Truth Pro Foundation India (TPFI), the non-profit company that runs Pratidhvani, an independent Kannada news portal, has challenged in the Karnataka high court the new Information Technology Rules, which seek to regulate digital news media.
The Information Technology (Intermediary Guidelines and Digital Media Ethics Code) Rules, 2021, the petition alleges, are ultra vires the IT Act 2000, under which they have been framed.
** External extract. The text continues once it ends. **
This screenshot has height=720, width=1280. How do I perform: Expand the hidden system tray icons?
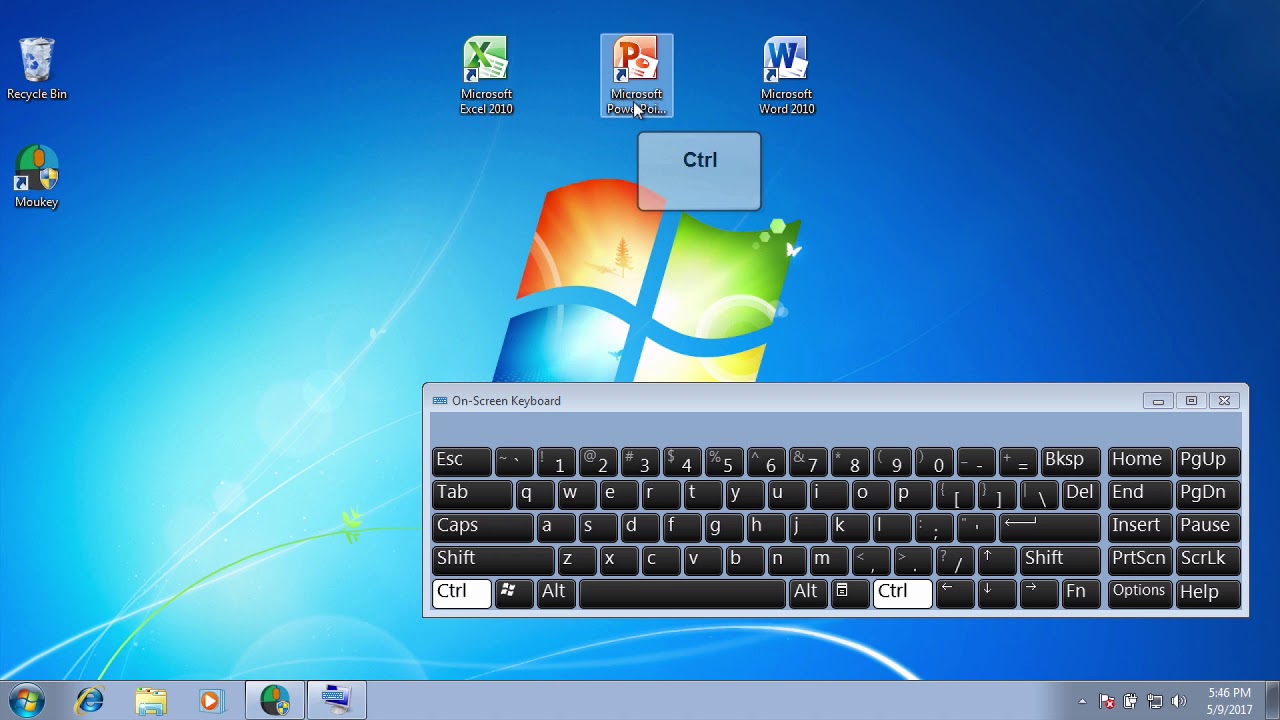[1083, 700]
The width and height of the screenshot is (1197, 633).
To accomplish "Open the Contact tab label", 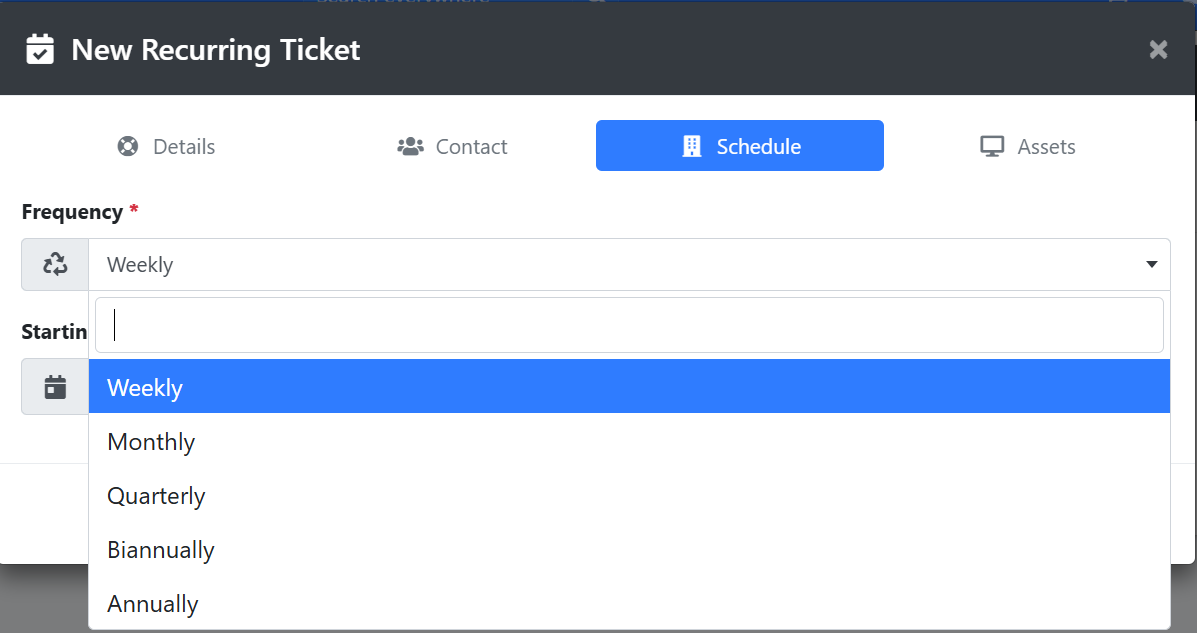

The rules also impose vague and subjective grounds for regulation, it continues, reported The Wire, which itself has challenged in a Delhi court the digital norms.
Pratidhvani is the fourth digital news publication to legally challenge the new IT rules, after The Wire, LiveLaw and The Quint — all pure play digital news portals.
In a brief summary, The Wiresaid, at the start of the petition Pratidhvani has laid out why it is challenging the new rules: “The present Petition challenges the… [IT Rules, 2021] as being ultra vires the new Information Technology Act, 2000… in as much as they set up a classification of ‘publishers of news and current affairs content’ (“digital news portals”) as part of ‘digital media’, and seek to regulate these news portals under Part III of the Rules… by imposing Government oversight and a ‘Code of Ethics’, which stipulates such vague conditions as ‘good taste’, ‘decency’, etc. – matter nowhere within the contemplation of the parent Act.”
The petition says it is only challenging the IT Rules as they affect digital news portals, and not OTT platforms or other entities.
The Foundation for Independent Journalism (which runs The Wire), its founding editor M.K. Venu and The NewsMinute editor Dhanya Rajendran had together filed the first legal challenge to the new IT rules. On March 9, the Delhi high court issued notice to the federal government on this petition. The date for the next hearing is April 16.